To call Hayden’s story “unflinching”—as some critics have—is almost to give the author too little credit. Chronicling her own life from birth to the present, Hayden manages to create that dense and ambiguous sense of life as it happens, with all the imaginings a person has along the way: life as you want it to happen, as you think it did happen, as you hope it never happens but still have a terrible gnawing sense in your gut that it will. That’s not to say the narrative itself is depressing. In fact, Hayden adds a light and jokey feel to virtually every frame of the story. Early on, the anxiety of waiting for tits to grow is cut by tales of hanging with a childhood friend as they stuff their bras full of rocks. Then come nipples that transmit homing signals to nearby teenage boys and a playfully springy lesson in learning to put in a diaphragm.

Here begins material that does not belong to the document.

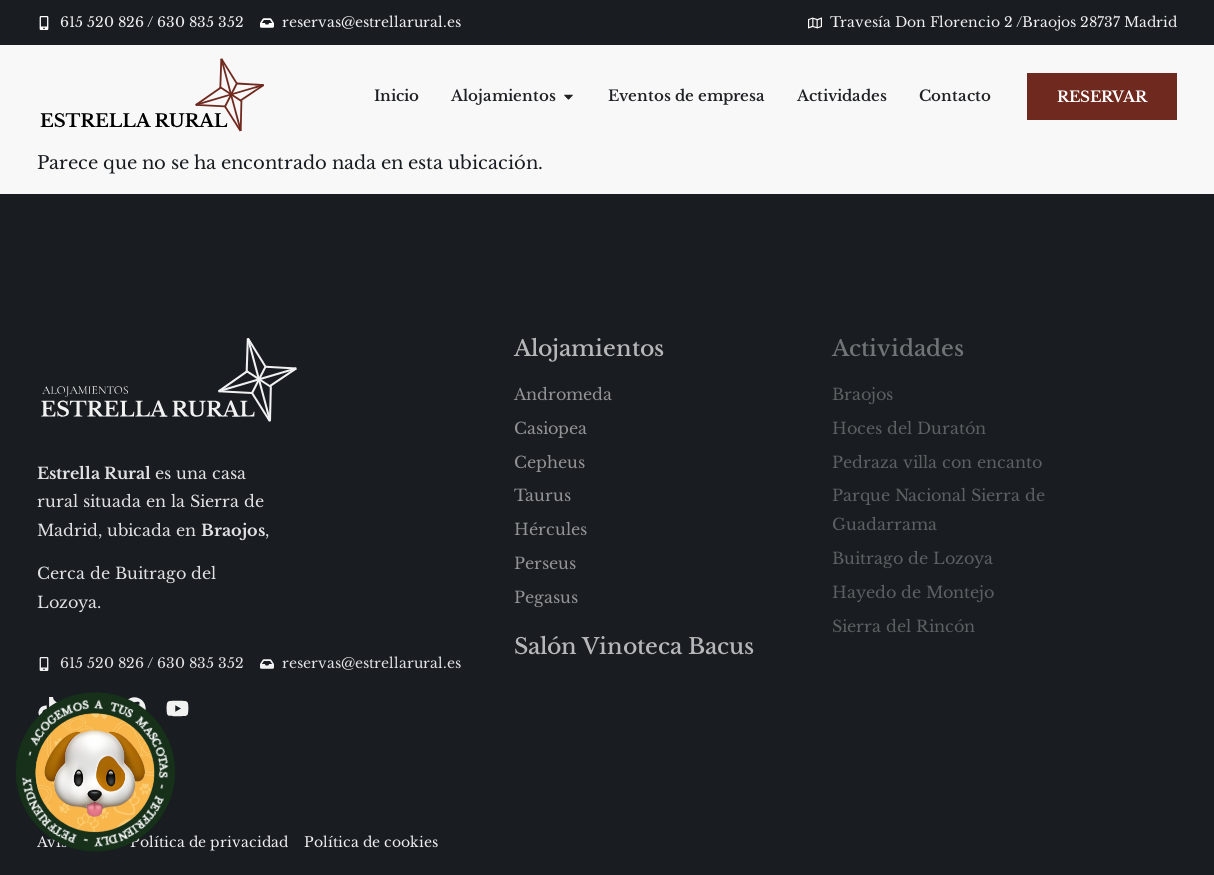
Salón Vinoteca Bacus (634, 646)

After the boobs (finally!) make their appearance, there’s young adulthood, when dilemmas ranging from the absurd to the nauseating have to be worked out. Parental infidelity! Fighting with a boyfriend over a box of spaghetti! Late nights spying on screwing neighbors! Job interviews! Shoulder pads! And lots, lots more! As readers, we get to know Hayden’s mother father, brother, sister, friends, boyfriends, and in-laws so intimately that when “more” comes—the really awful, life-shattering more—we feel as though we’re living alongside Hayden as she navigates the big, bad, brilliant world.
I should mention here that The Story of My Tits is not for the faint-hearted. I sobbed my way pretty solidly through the last half of the book. Also, one moment during Hayden’s account of her surgery made me stop reading altogether to keep from passing out. I say this not to criticize the book, however. In fact, I appreciate Hayden’s work all the more for not pulling any punches. Her use of stories, symbols, dreams, and diagrams all fit together to produce a complex narrative that’s real, funny, brutal, beautiful, and clear all at once.
This style is nowhere more evident than in her portrayal of a long stretch of losses as well as in her exploration of the experience of being ill. One analogy Hayden returns to over and over likens a sick person to a deer protected from hunters by a territorial king. The deer remains alone in a dark forest with a sign around its neck. Noli me tangere, the sign says: Don’t touch me. It’s a powerful image, embodying the fear, isolation, and lack of control that comes when the body breaks. But Hayden’s story of the deer is not meant to be a permanent home. It’s only a way station—a moment to be faced, yes, but also to be suffered through and left behind once the time is right.
Hayden guides her readers through the territory of illness and death just as gracefully as she lays out her unexpected, slightly off-kilter life. What’s left after the journey is a sense of perspective: that life is a mishmash of different events that we have to cobble together and make sense of, which is not necessarily a bad thing. Even after our hearts take a hit, or we leave behind our body parts, we still have control over the pen in our hands.